* _DATA FOR THE TASK_
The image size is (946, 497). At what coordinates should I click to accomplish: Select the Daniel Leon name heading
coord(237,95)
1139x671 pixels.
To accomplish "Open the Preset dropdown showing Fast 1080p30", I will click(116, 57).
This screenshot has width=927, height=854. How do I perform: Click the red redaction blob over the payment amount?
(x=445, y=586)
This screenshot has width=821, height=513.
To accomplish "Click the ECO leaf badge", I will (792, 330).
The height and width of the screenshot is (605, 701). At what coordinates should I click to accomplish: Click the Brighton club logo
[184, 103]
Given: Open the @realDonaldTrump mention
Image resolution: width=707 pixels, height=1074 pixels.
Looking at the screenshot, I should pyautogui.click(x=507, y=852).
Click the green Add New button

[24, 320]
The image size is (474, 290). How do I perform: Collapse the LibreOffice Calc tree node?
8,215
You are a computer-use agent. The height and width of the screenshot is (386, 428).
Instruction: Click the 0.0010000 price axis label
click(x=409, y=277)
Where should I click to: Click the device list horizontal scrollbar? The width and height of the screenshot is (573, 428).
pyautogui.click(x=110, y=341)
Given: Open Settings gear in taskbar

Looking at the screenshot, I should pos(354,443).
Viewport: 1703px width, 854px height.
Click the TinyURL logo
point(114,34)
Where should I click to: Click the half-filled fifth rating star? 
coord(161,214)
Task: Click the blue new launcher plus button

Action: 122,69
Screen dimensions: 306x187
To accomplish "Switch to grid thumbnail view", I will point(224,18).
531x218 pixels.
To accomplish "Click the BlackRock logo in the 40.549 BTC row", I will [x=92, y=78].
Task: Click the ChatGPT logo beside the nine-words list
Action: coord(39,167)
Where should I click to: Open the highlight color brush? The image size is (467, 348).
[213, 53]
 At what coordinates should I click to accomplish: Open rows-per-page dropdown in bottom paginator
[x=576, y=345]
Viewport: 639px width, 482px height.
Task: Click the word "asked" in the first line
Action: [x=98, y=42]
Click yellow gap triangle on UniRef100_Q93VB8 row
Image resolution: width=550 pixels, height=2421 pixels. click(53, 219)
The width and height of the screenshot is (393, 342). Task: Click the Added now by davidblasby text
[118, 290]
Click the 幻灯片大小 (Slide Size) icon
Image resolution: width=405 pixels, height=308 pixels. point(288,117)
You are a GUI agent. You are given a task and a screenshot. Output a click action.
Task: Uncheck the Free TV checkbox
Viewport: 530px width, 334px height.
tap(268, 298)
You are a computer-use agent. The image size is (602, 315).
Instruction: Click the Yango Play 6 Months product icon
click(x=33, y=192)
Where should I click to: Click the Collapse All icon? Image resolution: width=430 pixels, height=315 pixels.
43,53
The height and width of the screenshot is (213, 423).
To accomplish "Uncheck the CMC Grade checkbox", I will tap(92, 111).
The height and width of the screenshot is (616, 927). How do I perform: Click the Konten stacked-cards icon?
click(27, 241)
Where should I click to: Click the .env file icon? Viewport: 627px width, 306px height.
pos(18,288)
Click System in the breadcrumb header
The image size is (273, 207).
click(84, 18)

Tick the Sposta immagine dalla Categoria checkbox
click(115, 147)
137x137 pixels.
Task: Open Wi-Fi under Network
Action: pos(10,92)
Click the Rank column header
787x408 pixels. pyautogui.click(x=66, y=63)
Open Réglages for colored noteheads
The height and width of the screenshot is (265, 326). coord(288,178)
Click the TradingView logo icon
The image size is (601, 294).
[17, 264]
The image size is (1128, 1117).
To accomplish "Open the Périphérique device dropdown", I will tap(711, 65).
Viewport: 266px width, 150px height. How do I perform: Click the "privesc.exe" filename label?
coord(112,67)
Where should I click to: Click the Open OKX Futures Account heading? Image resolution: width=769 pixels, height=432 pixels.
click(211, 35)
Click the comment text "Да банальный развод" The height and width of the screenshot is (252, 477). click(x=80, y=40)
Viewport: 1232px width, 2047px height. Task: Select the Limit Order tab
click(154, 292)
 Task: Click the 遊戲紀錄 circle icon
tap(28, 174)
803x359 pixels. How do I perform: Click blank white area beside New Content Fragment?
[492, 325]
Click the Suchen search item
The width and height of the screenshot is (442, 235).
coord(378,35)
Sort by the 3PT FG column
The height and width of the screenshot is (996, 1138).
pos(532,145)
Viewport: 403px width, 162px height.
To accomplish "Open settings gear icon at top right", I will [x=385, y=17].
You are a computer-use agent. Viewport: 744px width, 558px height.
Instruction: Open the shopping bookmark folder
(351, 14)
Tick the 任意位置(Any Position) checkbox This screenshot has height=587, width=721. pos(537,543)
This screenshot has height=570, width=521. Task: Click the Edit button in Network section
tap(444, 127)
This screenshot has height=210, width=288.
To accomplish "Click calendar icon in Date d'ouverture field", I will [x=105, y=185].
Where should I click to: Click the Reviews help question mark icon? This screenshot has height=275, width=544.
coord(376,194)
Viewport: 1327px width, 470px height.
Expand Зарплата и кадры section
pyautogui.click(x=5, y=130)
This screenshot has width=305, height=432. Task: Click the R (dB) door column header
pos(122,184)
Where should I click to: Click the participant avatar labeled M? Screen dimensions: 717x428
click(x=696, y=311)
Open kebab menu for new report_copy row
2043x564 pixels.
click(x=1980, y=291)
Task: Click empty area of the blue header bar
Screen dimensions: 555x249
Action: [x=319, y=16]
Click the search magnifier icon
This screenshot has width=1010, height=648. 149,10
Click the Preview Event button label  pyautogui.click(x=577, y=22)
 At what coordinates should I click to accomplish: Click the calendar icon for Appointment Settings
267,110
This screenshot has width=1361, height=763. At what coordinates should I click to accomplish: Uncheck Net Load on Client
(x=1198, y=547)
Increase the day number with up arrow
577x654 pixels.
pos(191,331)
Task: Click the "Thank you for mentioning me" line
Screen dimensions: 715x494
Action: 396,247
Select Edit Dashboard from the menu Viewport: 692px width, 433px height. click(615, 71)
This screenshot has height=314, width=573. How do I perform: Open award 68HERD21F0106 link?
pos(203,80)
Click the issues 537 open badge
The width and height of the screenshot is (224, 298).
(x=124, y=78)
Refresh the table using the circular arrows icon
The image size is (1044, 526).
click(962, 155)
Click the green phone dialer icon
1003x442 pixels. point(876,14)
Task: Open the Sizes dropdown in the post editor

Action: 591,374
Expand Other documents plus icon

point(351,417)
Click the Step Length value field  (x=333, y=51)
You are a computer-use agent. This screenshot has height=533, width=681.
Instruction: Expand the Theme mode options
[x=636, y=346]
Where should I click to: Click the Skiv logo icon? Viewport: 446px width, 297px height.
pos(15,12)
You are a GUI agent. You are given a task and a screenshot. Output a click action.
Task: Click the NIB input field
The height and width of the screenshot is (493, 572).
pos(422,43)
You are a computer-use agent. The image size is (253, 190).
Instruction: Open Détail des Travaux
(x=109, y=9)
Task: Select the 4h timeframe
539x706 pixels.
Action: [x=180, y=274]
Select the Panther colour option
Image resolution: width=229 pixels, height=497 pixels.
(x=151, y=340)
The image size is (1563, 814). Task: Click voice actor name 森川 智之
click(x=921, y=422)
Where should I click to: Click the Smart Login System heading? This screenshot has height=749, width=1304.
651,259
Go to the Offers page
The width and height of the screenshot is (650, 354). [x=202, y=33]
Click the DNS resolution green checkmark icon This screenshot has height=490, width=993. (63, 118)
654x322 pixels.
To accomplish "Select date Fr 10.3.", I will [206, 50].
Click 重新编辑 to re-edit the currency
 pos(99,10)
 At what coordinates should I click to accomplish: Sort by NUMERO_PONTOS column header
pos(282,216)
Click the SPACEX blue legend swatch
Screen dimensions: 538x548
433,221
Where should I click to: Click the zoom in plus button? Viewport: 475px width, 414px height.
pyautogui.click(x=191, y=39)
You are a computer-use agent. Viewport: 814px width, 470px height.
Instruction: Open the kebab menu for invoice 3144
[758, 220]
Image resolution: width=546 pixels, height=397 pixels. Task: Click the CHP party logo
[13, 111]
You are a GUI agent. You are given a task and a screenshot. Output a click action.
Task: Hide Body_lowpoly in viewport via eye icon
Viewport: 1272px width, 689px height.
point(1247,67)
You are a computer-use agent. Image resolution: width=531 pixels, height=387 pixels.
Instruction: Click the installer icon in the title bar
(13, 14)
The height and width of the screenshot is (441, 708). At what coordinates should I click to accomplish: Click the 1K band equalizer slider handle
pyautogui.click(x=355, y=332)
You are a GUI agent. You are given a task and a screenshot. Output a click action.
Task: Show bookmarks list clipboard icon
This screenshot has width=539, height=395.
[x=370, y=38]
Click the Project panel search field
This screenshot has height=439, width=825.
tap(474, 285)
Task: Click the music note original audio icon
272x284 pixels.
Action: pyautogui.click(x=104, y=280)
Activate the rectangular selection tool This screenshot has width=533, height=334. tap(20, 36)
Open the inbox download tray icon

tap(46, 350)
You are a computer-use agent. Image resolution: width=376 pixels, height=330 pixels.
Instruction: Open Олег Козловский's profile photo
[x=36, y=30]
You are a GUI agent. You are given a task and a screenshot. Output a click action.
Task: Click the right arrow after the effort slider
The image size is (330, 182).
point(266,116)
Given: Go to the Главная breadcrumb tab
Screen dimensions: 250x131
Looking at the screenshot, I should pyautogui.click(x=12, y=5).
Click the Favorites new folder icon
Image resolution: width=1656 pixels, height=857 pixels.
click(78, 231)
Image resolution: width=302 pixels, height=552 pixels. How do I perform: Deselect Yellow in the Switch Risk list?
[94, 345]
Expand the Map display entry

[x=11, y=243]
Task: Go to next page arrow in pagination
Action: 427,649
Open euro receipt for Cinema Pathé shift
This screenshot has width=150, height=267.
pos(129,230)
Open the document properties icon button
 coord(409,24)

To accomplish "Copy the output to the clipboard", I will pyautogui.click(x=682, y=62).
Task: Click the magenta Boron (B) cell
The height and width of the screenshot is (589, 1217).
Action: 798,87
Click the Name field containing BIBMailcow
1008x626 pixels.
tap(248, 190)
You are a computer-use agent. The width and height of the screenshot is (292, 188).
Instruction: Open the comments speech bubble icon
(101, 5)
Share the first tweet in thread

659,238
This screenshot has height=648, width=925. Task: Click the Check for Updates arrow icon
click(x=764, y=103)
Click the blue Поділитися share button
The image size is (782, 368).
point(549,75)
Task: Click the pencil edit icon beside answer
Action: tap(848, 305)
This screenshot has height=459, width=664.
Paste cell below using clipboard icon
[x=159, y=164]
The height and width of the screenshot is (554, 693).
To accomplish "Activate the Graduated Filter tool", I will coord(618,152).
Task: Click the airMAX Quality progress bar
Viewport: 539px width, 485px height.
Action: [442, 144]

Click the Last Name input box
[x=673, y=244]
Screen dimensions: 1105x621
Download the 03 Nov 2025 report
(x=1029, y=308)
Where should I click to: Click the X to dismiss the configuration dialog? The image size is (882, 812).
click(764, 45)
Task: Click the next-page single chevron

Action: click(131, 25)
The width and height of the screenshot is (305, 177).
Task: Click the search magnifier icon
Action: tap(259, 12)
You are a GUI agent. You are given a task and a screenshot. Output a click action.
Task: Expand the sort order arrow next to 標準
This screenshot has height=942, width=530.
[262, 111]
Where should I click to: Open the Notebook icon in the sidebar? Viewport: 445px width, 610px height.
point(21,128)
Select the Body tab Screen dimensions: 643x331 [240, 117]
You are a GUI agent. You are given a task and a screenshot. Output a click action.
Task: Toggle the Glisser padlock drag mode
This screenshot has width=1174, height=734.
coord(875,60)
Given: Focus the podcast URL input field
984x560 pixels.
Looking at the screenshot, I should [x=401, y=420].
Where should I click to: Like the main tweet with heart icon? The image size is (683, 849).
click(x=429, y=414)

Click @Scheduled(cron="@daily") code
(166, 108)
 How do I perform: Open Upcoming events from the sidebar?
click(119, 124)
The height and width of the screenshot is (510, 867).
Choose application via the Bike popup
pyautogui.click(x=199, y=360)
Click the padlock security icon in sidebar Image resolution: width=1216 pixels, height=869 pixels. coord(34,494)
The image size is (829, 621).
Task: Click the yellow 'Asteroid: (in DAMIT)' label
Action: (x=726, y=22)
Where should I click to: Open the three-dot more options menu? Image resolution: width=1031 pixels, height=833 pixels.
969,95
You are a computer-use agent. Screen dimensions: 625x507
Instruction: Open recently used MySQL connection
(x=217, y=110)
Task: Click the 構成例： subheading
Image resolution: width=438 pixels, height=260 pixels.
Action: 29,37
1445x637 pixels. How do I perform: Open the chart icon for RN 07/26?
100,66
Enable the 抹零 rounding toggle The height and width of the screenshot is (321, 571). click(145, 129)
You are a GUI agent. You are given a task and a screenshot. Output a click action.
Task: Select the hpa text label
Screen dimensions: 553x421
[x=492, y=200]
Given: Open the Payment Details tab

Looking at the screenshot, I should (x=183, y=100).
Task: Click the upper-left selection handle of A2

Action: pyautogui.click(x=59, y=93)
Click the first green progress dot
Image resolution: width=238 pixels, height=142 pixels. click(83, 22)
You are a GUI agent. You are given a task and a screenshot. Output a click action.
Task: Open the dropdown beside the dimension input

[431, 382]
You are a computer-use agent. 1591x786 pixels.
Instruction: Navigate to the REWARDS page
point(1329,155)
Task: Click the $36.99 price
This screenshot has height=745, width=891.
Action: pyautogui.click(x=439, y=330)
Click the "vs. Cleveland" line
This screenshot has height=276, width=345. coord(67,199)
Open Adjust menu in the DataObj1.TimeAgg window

* _WHAT YOU HAVE TO DO_
Set down the lines above exactly as written. Begin at the line containing "Image resolution: width=438" and stop after the last line.

* _REPLY TO THE EXERCISE_
Image resolution: width=438 pixels, height=260 pixels.
Action: 29,37
1445x637 pixels. How do I perform: Open the chart icon for RN 07/26?
100,66
Enable the 抹零 rounding toggle The height and width of the screenshot is (321, 571). click(145, 129)
You are a GUI agent. You are given a task and a screenshot. Output a click action.
Task: Select the hpa text label
Screen dimensions: 553x421
[x=492, y=200]
Given: Open the Payment Details tab

Looking at the screenshot, I should (x=183, y=100).
Task: Click the upper-left selection handle of A2

Action: pyautogui.click(x=59, y=93)
Click the first green progress dot
Image resolution: width=238 pixels, height=142 pixels. click(83, 22)
You are a GUI agent. You are given a task and a screenshot. Output a click action.
Task: Open the dropdown beside the dimension input

[431, 382]
You are a computer-use agent. 1591x786 pixels.
Instruction: Navigate to the REWARDS page
point(1329,155)
Task: Click the $36.99 price
This screenshot has height=745, width=891.
Action: pyautogui.click(x=439, y=330)
Click the "vs. Cleveland" line
This screenshot has height=276, width=345. coord(67,199)
Open Adjust menu in the DataObj1.TimeAgg window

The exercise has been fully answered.